-- EXERCISE DESCRIPTION --
Of the records that follow, copy only the lines from the line containing "The width and height of the screenshot is (677, 508)." to the line containing "the Auto Deploy", both included, exactly as written.

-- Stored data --

++++++++++++++++++++

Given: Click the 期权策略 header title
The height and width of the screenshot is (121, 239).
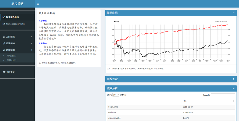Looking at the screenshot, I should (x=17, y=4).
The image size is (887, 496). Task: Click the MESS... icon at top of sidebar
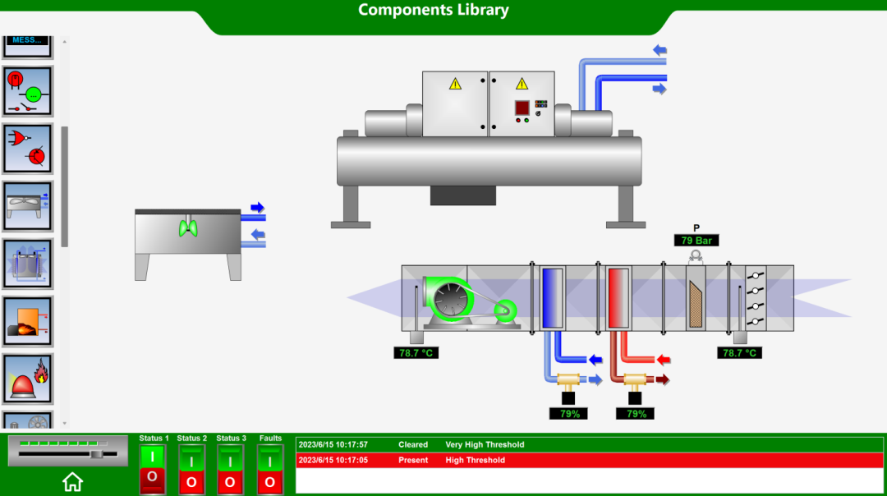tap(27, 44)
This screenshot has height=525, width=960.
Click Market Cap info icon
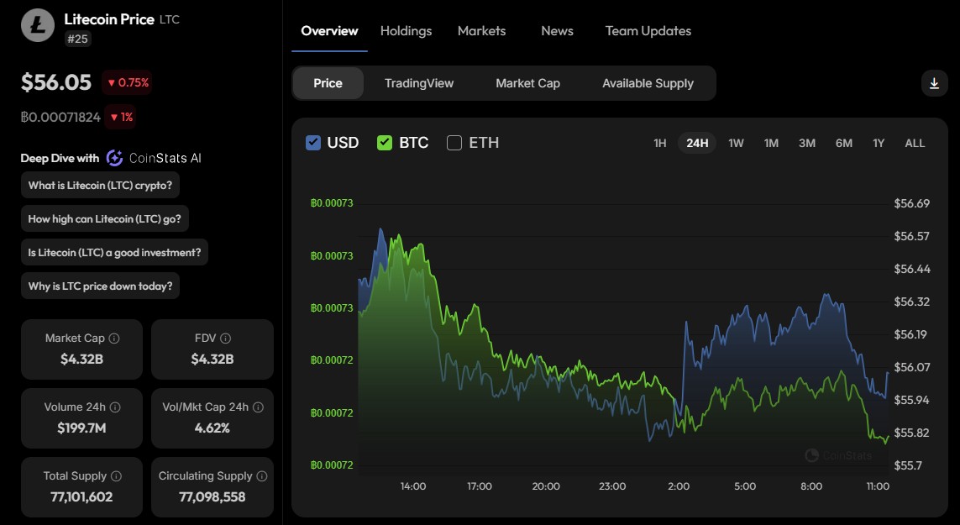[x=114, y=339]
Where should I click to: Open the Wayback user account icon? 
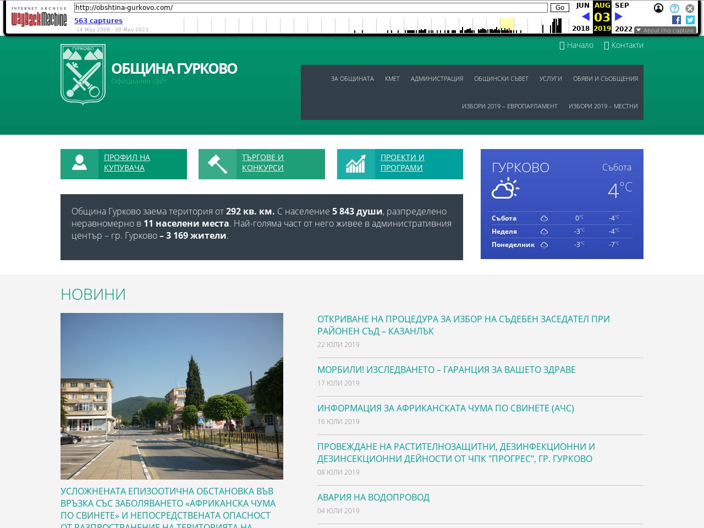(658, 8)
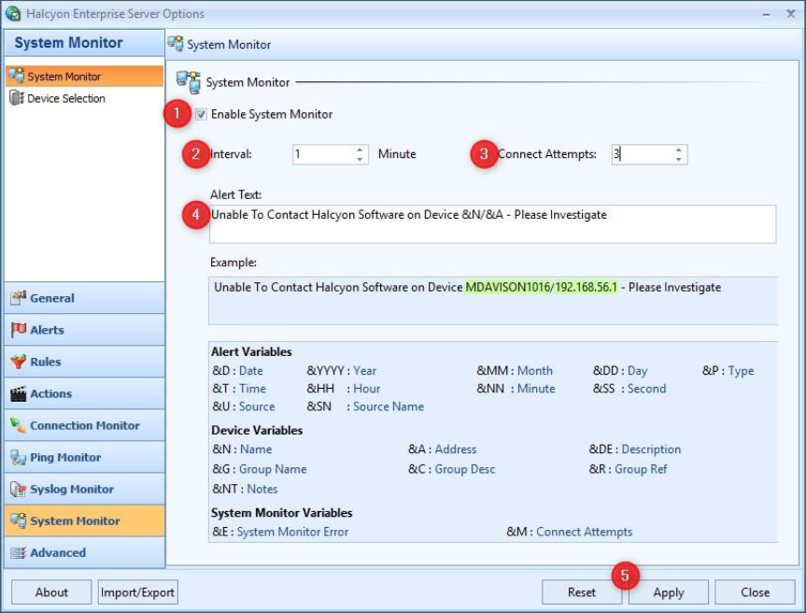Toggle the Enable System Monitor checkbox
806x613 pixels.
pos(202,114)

++++++++++++++++++++

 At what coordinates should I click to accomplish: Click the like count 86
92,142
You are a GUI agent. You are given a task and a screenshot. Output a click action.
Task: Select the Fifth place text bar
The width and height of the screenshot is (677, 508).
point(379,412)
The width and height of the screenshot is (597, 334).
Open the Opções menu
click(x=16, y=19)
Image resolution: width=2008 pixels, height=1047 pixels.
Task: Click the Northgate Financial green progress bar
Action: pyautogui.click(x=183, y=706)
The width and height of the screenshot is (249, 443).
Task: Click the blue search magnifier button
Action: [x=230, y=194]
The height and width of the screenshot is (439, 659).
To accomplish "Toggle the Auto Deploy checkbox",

++++++++++++++++++++

-- EXERCISE OUTPUT --
The width and height of the screenshot is (677, 508).
point(379,412)
The width and height of the screenshot is (597, 334).
Open the Opções menu
click(x=16, y=19)
Image resolution: width=2008 pixels, height=1047 pixels.
Task: Click the Northgate Financial green progress bar
Action: pyautogui.click(x=183, y=706)
The width and height of the screenshot is (249, 443).
Task: Click the blue search magnifier button
Action: [x=230, y=194]
The height and width of the screenshot is (439, 659).
To accomplish "Toggle the Auto Deploy checkbox",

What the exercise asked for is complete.